Oil prices to be cut Tuesday

MANILA, Philippines — Oil firms are cutting prices of fuel products for the second straight week as global supply remains stable.

Effective 12:01 a.m. Tuesday (October 7), Petron is cutting diesel and kerosene prices by P0.35 per liter, as well as gasoline prices by P0.15 per liter. “These reflect movements in the international oil market,” the country’s top oil player said in its official advisory.

Shell, another major oil firm, is adjusting its prices at the same time. Shell said in an advisory that its rollback would reach P0.35 per liter for kerosene, P0.30 per liter for diesel, and P0.10 per liter for gasoline.

Seaoil has also announced it will cut diesel and kerosene prices by P0.35 per liter, as well as gasoline prices by P0.15 per liter, starting 12:01 a.m. Tuesday.

PTT Philippines has said it will adjust prices at 12:01 a.m. on Tuesday, as well, but only for diesel (P0.35 per liter) and gasoline (P0.15 per liter) since it does not carry kerosene products.

Phoenix Petroleum Philippines will implement the same adjustments as those of PTT Philippines but at a later time: 6 a.m. Tuesday.

Other firms have not made formal announcements but are expected to adjust prices similarly since most of the fuel products in the Philippines are imported and are thus vulnerable to similar supply-demand and foreign exchange forces.

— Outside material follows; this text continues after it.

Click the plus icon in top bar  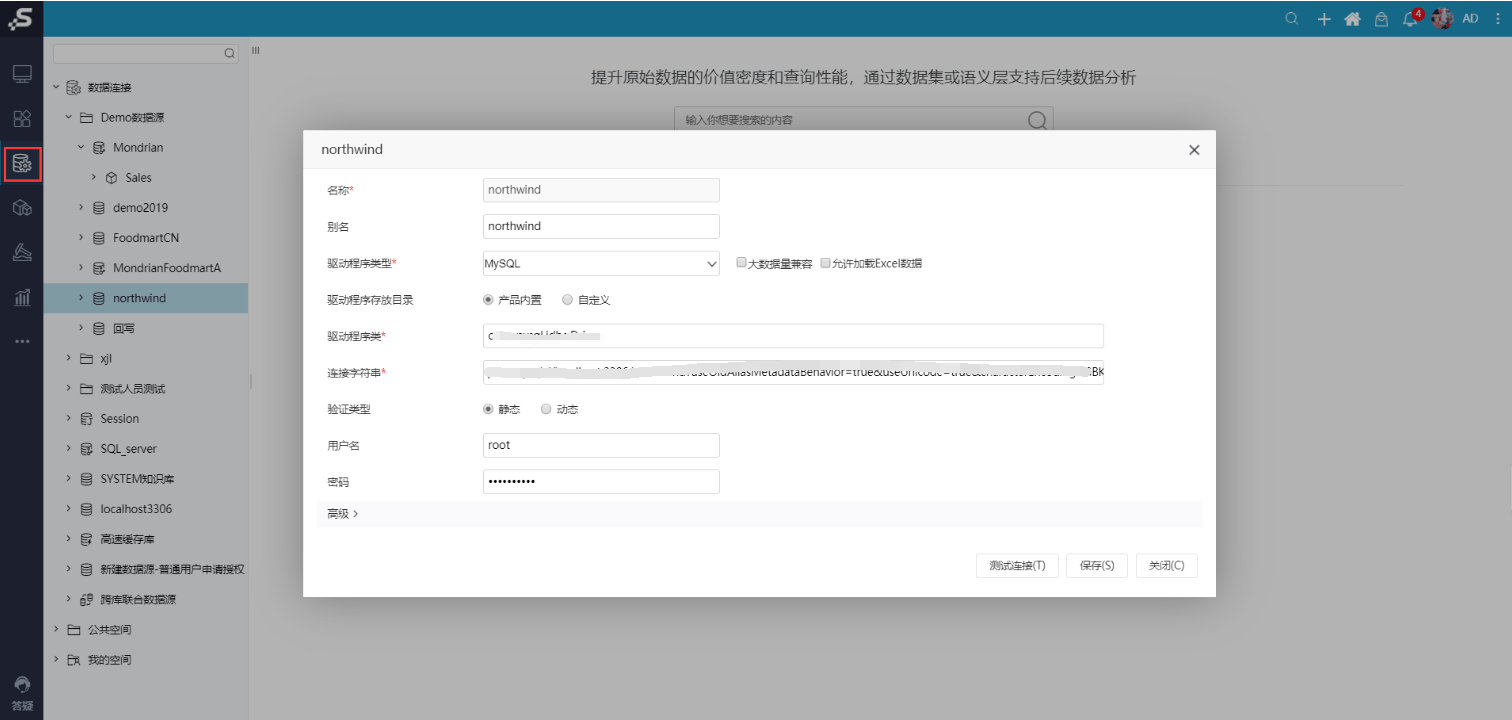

Year-to-date total adjustment for gasoline was at a net decrease of P2.28 per liter while prices for diesel were at a net decrease of P4.15 per liter.

Low oil prices, analysts said, were due to the combined effects of stable global supply, U.S. dollar (which has made buying commodities cheaper), and lower demand among fuel-guzzling economies such as the U.S. (which has recently started tapping its own oil and gas fields).

Brent crude, the global benchmark, has dropped around 20 percent in the past quarter after breaching the $100-per-barrel level in June, industry observers said.

The extended oil price cuts are driven by demand uncertainty in the international oil market amid a still fragile world economy — prompting some oil producing countries to consider cutting back on output to defend prices at $100 per barrel.